So, there’s going to be infighting and this will peter out just like you did, you the French in Algeria with the ‘Bleuite’  and they just missed another very important valentine’s day event which was valentine’s day 2005- so most of you were born by that time so you surely remember what happened on the 14th of February 2005, three weeks after Suri posted his book online. For the Henry Jackson society was focussed on America, well it happened in America, in California. Not a clue?…Youtube got its license for operating out of California and the merging of the two created the cultural revolution and the entrance of jihadism into the digital age- it made it possible to have this network based or ‘reticular’ as we say in French, that went under the radar of intelligence agencies and that is what would lead to the kind of terrorism that we are now facing. It took some time and the frontier between (phone interruption)…and so this allowed for this jihadism that would go under the radar definitely. It took some time to reap and in as much as I said the difference between phase 1 and phase 2 is quite clear, 1997 is Algeria and Egypt the massacres in Bentalha and in the Hatshepsut  temple in Luxor are the sort of end game of J-1 jihadism. Then, between second and third generation July 2005 in London for instance was already something performed by locals, the four attackers were fed on fish and chips and they played cricket but this was claimed by Ayman al-Zawahiri if you remember well, there was this video where he appeared and said these are- we have this guy from not Manchester somewhere in the midlands who said ‘this is war I am a fighter’.

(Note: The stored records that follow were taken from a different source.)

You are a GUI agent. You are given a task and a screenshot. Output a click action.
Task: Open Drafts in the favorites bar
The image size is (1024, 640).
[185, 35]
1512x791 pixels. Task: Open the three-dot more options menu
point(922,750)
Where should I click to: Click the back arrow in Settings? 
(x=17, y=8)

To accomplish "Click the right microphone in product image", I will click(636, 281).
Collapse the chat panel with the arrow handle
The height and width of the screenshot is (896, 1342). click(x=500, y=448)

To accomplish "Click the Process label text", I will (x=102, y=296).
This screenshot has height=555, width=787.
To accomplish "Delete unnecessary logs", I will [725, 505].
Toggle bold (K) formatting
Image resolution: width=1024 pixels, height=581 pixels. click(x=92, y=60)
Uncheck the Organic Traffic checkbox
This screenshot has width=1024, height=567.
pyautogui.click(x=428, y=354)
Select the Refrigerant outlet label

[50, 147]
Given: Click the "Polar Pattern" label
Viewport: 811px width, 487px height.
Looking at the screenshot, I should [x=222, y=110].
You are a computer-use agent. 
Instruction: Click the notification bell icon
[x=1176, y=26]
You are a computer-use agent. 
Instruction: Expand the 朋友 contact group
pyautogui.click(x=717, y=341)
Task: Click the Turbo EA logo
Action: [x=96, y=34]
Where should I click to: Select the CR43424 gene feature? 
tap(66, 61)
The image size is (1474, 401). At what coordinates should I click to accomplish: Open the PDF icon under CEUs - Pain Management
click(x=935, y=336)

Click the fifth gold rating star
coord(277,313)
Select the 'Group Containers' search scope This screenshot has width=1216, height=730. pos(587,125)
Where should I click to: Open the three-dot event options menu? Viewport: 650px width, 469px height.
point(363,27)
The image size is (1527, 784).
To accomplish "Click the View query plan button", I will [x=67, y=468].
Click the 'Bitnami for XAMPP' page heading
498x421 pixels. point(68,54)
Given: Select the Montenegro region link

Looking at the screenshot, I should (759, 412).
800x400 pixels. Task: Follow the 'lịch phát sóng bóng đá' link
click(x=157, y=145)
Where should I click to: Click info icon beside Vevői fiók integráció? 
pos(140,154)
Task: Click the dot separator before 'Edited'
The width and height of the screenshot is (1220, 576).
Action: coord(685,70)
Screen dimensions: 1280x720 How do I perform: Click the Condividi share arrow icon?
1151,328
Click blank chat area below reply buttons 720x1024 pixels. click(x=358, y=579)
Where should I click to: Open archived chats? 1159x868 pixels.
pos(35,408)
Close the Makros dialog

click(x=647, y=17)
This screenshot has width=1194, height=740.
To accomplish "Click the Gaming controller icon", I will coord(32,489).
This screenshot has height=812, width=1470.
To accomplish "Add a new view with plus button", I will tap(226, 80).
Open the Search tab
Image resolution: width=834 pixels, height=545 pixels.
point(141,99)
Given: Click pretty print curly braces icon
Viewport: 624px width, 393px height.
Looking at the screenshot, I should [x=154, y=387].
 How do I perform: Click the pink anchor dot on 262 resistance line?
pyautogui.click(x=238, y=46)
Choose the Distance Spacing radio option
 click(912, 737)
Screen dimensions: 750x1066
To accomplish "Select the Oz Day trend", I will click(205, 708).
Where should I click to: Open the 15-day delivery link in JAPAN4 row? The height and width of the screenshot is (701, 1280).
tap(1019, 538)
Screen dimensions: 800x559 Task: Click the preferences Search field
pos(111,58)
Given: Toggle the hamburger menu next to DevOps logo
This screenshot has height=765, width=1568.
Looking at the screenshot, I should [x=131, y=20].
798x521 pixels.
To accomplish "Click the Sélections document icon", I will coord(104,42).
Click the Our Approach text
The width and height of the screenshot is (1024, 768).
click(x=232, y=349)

Nevertheless, even though this was claimed by al Qaeda or latter day al Qaeda, nevertheless it followed this Suri way of thinking. It took some time to reap it because, to come to fruition, because in order to brainwash or to train those people the main incubator was the prison system. In France for instance, the big guy in Al Qaeda was arrested soon after 9/11 because he was on his way to blowing the American embassy. He was jailed in our biggest prison facility Fleury-Mérogis, the biggest in Europe and was put in a floor cell with solitary confinement-which I know well because I went to lecture prisoners there-and when I came to the prison people told me ‘oh you’re already very famous in the jail’, I said  ‘why?’ because it’s not necessarily something you want to brag about and he said ‘because the guys from the 4th floor already told that you were coming, they’re so excited’ and I said ‘I thought they were in solitary confinement but they can’t talk through the window’ and so this guy told me that his cell was in the place in the prison library where I had addressed those jihadists and hardened criminals and below him were petty convicts by the name of Ahmedy Coulibaly who had just robbed banks at the time and another guy who had been stopped on his way to jihad in Iraq in the same January 2005 by the name of Sherif Kouachi. Those two were proselytised by the guy on the floor above through the window, through the yo-yo system and one would be the hyper-kosher killer on January 9th 2015 and the other one with his brother would be the Charlie Hebdo killer two days prior. So, this came a bit under the radar and the prisons and the corrections people had no idea what was happening and this prison incubators(sic) a very important phenomenon because it links together the different dimensions of this third generation jihad.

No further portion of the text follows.